BEIJING - When God closes a door, somewhere he opens a window.
Liu Wei, a 23-year-old Beijing native, plays piano on Sept 12 in the semifinal of China's Got Talent, a reality show hosted by Shanghai-based Dragon TV. [Provided to China Daily]
Related video: Exclusive interview with Liu Wei
For Liu Wei, 23, these words are more than mere encouragement - he proves them every day.
The Beijing native, who lost both his arms at the age of 10, trained himself to be a champion swimmer and is now a pianist who plays with his toes.
He is one of the most talked-about finalists on China's Got Talent, a reality show hosted by Shanghai-based Dragon TV similar to the United Kingdom's Britain's Got Talent.
Liu was the first to make the reality show's Oct 10 final. If he makes the top three, he will have the chance to join a worldwide tour with former Got Talent winners including Scottish singer Susan Boyle.
But Liu is aiming even higher - an album contract with Sony Records.
"A soldier will fight long and hard for a bit of colored ribbon," Liu told China Daily, quoting Napoleon. "Since I've come so far in this competition, I have no reason to give up."
Liu started to attract nationwide attention in June when he first appeared on the reality show.
In his first filmed appearance he played the piece Mariage D'amour, made popular by French pianist Richard Clayderman. When the thunderous applause from the audience finally quieted down, he was asked how he managed to do that.
"For me, there are only two options in life," he said on stage. "Die quickly or go for an exciting life."
He has chosen the latter.
"Those words may cause a controversy in public, but it's not a ploy, just a principle in my life," he said.
Liu lost both arms when he accidentally touched an electrified high-voltage wire while playing hide-and-seek.
Undeterred, he took to swimming and won several national championships for the disabled.
He had aimed for a gold medal during the Beijing Paralympic Games in 2008 when his body failed, stopping him from further training. The accident not only took away his arms, but weakened his immune system.
Then the teenager turned to music to brighten his life. Like others in his age, Liu's early interest in music came from songs by Hong Kong pop stars like Andy Lau and Jacky Cheung.
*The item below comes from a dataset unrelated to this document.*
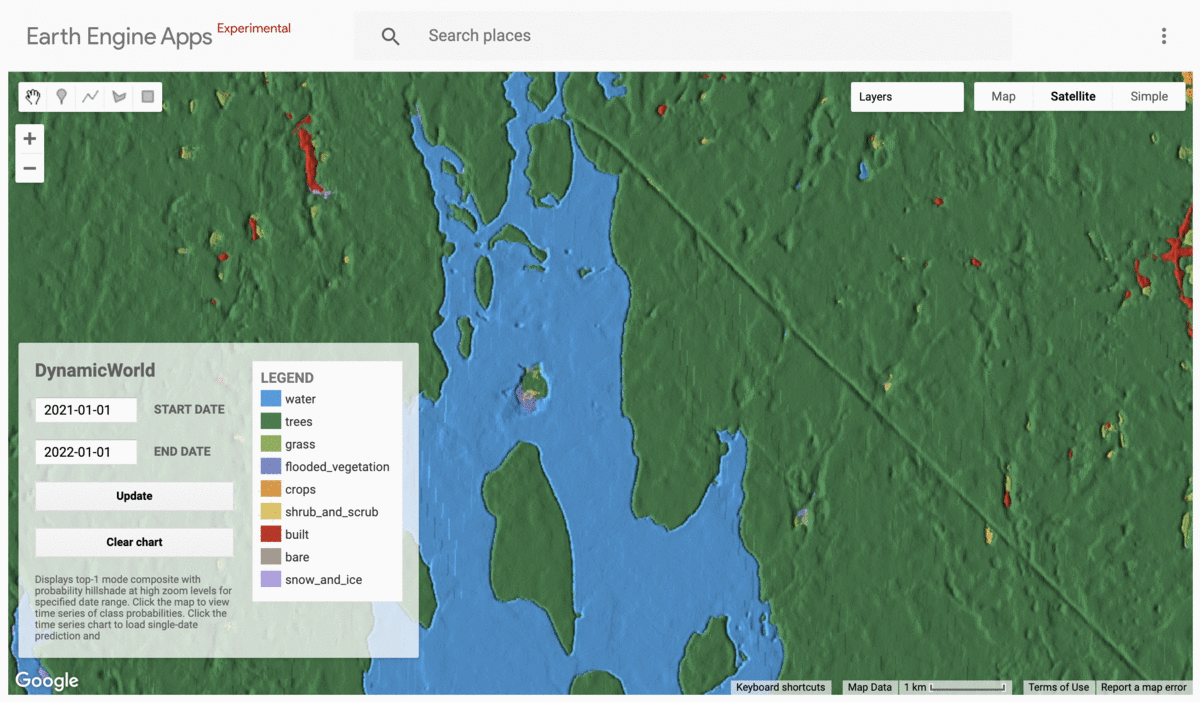Click the Clear chart button

[134, 542]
It was not until he was 19 that he tried putting his toes on the piano for the first time. He had developed a strong interest in composing and song writing by then when a tutor suggested he try playing the piano if he intended to be a composer.
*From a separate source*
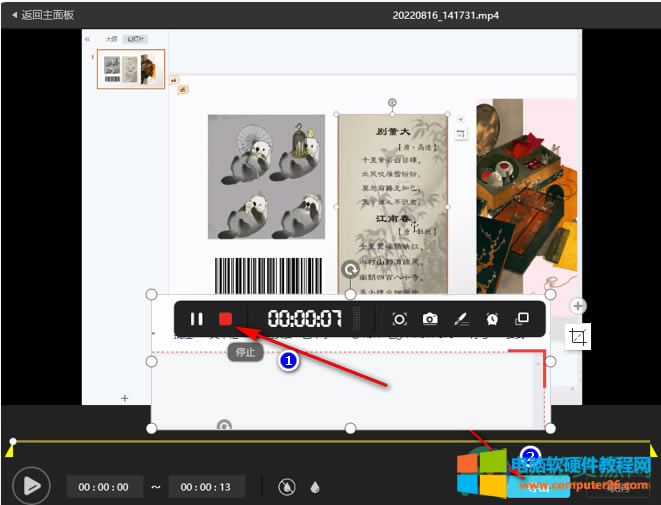Click the end time field 00:00:13
Image resolution: width=661 pixels, height=505 pixels.
206,487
"I put my feet on the keyboard and tried to play a little bit. It sang," he said. "Then I realized this was one more thing I can do just as well as others, and it's not as difficult as it seems."
He has since practiced the piano seven hours a day, proving that toes can function as nimbly as fingers.
One year later, he even accompanied Andy Lau, the pop star he has long admired.
Liu had joined a similar contest to China's Got Talent but failed in the first round because the organizer told him: "You are not suitable for the show".
The unpleasant experience didn't frustrate Liu's ambition to explore his musical adventure.
"It's really hard to meet a master who can give you a tip, especially when you are a nobody," Liu said, explaining the reason that motivated him to be part of the show.
"I'm here for professional advice from the judges who I can learn from, rather than just hunting for a springboard," Liu continued. "It is great that the program doesn't decree that you must use your hands to play the piano."
In fact, the armless young man has been financially independent for some time. He runs bars with friends in Beijing and the businesses could definitely provide him with a decent living.
Thanks to the popularity of the reality show, Liu has become an overnight celebrity.
He was once invited to share his experience with more than 220 million primary and middle school students across China in an inspiring TV show along with Yuan Longping, China's father of hybrid rice, and Internet business tycoon Ma Yun, who founded the country's first e-commerce website - china.alibaba.com - in 1998.
"Public attention means encouragement and trust to me, but that won't change my life," Liu said. "All I care about is how to improve my musical skills and become a successful composer and songwriter.
"For me, life is impossible without air, water or music."